FAQ & Troubleshooting

Frequently asked questions and troubleshooting tips for spark-bestfit.

Installation Issues

Q: ModuleNotFoundError: No module named ‘pyspark’

PySpark is an optional dependency. Install it with:

pip install spark-bestfit[spark]

Or use the local backend which doesn’t require Spark:

from spark_bestfit.backends import BackendFactory

backend = BackendFactory.create("local", max_workers=4)

Q: ImportError with Ray

Ray is also optional. Install it with:

pip install spark-bestfit[ray]

Fitting Issues

Q: Why do I get a “heavy-tail characteristics” warning?

This warning appears when your data has high kurtosis, suggesting heavy-tailed distributions (like Pareto, Cauchy, or Student’s t) may fit better than standard distributions.

Solutions:

  1. Use Maximum Spacing Estimation (MSE) for robust fitting:

    results = fitter.fit(df, column="value", estimation_method="mse")
    
  2. Filter to heavy-tail specific distributions:

    results = fitter.fit(
        df,
        column="value",
        included_distributions=["pareto", "cauchy", "t", "levy", "burr"]
    )
    
  3. Transform your data (log, sqrt) to reduce tail effects

See Heavy-Tail Detection for detailed guidance.

Q: My fits have poor p-values (< 0.05)

Low p-values indicate the data may not follow the fitted distribution well.
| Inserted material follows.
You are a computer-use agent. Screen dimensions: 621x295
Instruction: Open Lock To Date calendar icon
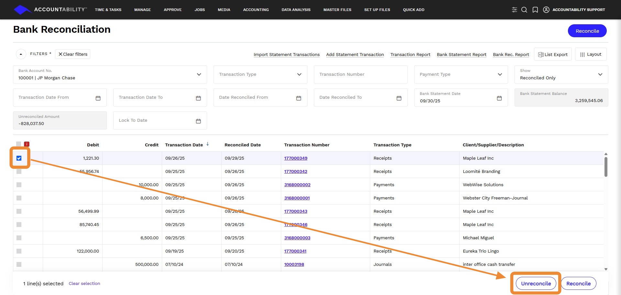pyautogui.click(x=198, y=121)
Consider:

  1. Check data quality: Remove outliers or invalid values

  2. Try more distributions: Use included_distributions=None to test all ~90 distributions

  3. Use bounded fitting: If your data has natural bounds (e.g., positive values):

    results = fitter.fit(df, column="value", lower_bound=0)
    
  4. Check sample size: Very large samples may reject good fits due to statistical power

Q: Fitting is slow

Several strategies to improve performance:

  1. Use prefiltering to skip unlikely distributions:

    results = fitter.fit(df, column="value", prefilter=True)
    
  2. Reduce distribution count:

    # Only fit common distributions
    common = ["norm", "gamma", "lognorm", "expon", "weibull_min"]
    results = fitter.fit(df, column="value", included_distributions=common)
    
  3. Use appropriate backend for your data size:

    • < 1M rows: Local backend

    • 1M-100M rows: Ray backend

    • > 100M rows: Spark backend

  4. Skip expensive metrics with lazy evaluation:

    from spark_bestfit import FitterConfig
    
    config = FitterConfig().skip_ks_test(True).skip_ad_test(True)
    fitter = DistributionFitter(spark, config=config)
    

See Performance & Scaling for benchmarks and tuning advice.

Sampling Issues

Q: Copula sampling is slow

The bottleneck is usually the marginal distribution transforms (PPF/inverse CDF).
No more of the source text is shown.